PROVIDED PASSAGE —
┌──
Remix.run Logo
convenwis 17 hours ago

Is there a writeup anywhere on what this means for effective context? I think that many of us have found that even when the context window was 100k tokens the actual usable window was smaller than that. As you got closer to 100k performance degraded substantially. I'm assuming that is still true but what does the curve look like?

esperent 11 hours ago | parent | next [-]

> As you got closer to 100k performance degraded substantially

In practice, I haven't found this to be the case at all with Claude Code using Opus 4.6. So maybe it's another one of those things that used to be true, and now we all expect it to be true.

And of course when we expect something, we'll find it, so any mistakes at 150k context use get attributed to the context, while the same mistake at 50k gets attributed to the model.

peacebeard 5 hours ago | parent [-]

My personal experience is that Opus 4.6 degrades after a while but the degradation is more subtle and less catastrophic than in the past. I still aggressively clear sessions to keep it sharp though.
└──
DATASET EXCERPTS —
┌──
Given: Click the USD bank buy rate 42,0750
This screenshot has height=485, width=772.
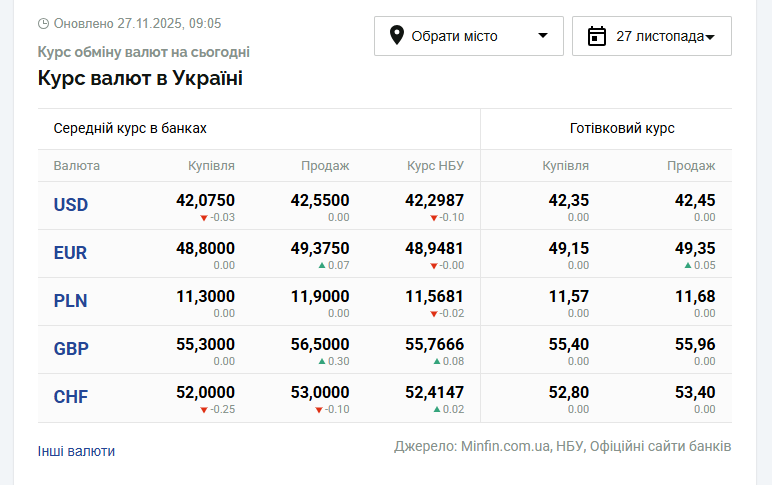Looking at the screenshot, I should 205,200.
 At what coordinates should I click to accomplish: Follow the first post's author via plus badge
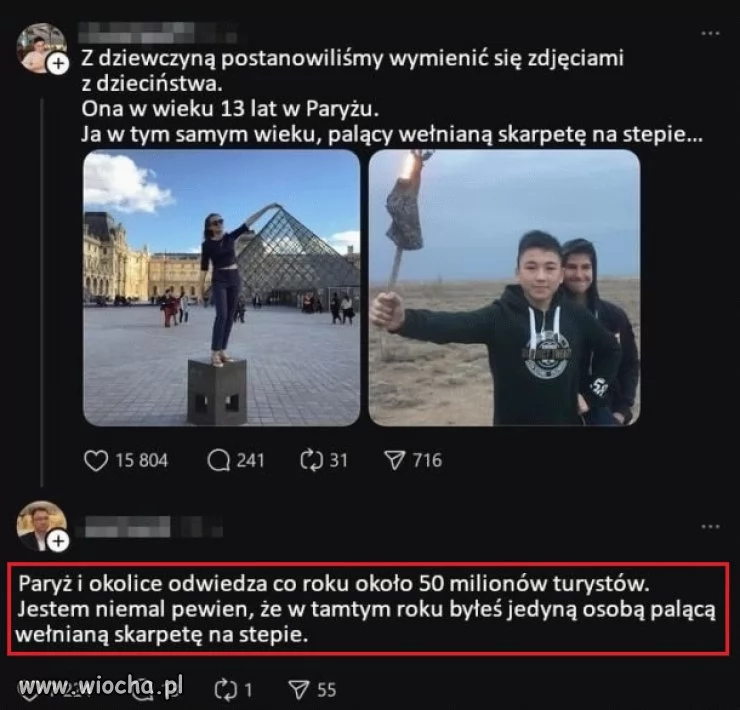coord(59,63)
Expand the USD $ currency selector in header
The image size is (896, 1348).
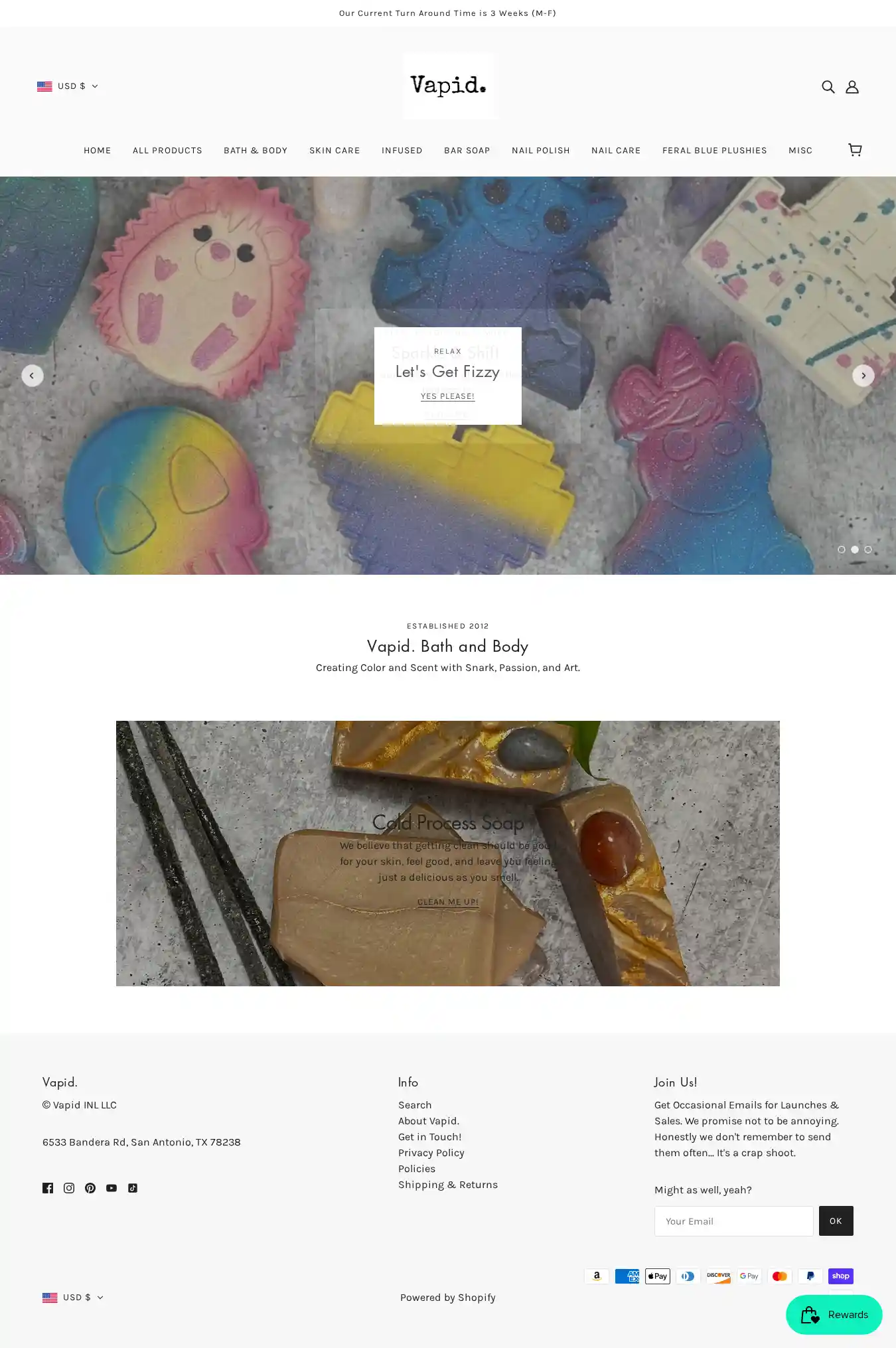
└──
LIST OF TASKS —
- A) Based on the forum thread, decide whether each statement agrees with the text. Answer yes or no, and quote the deciding words.
(i) convenwis says the usable window was smaller than a 100k-token context window.
(ii) esperent reports substantial degradation near 100k with Claude Code using Opus 4.6.
(iii) peacebeard no longer clears sessions.
- B) Name every user who posts a comment in the forum thread.
- C) According to the forum thread, how does peacebeard describe the degradation of Opus 4.6 compared with the past?

SOLUTION LIST —
- A)
(i) Yes: "even when the context window was 100k tokens the actual usable window was smaller than that"
(ii) No: "In practice, I haven't found this to be the case at all with Claude Code using Opus 4.6."
(iii) No: "I still aggressively clear sessions to keep it sharp though."

- B) convenwis, esperent, peacebeard

- C) It is "more subtle and less catastrophic than in the past."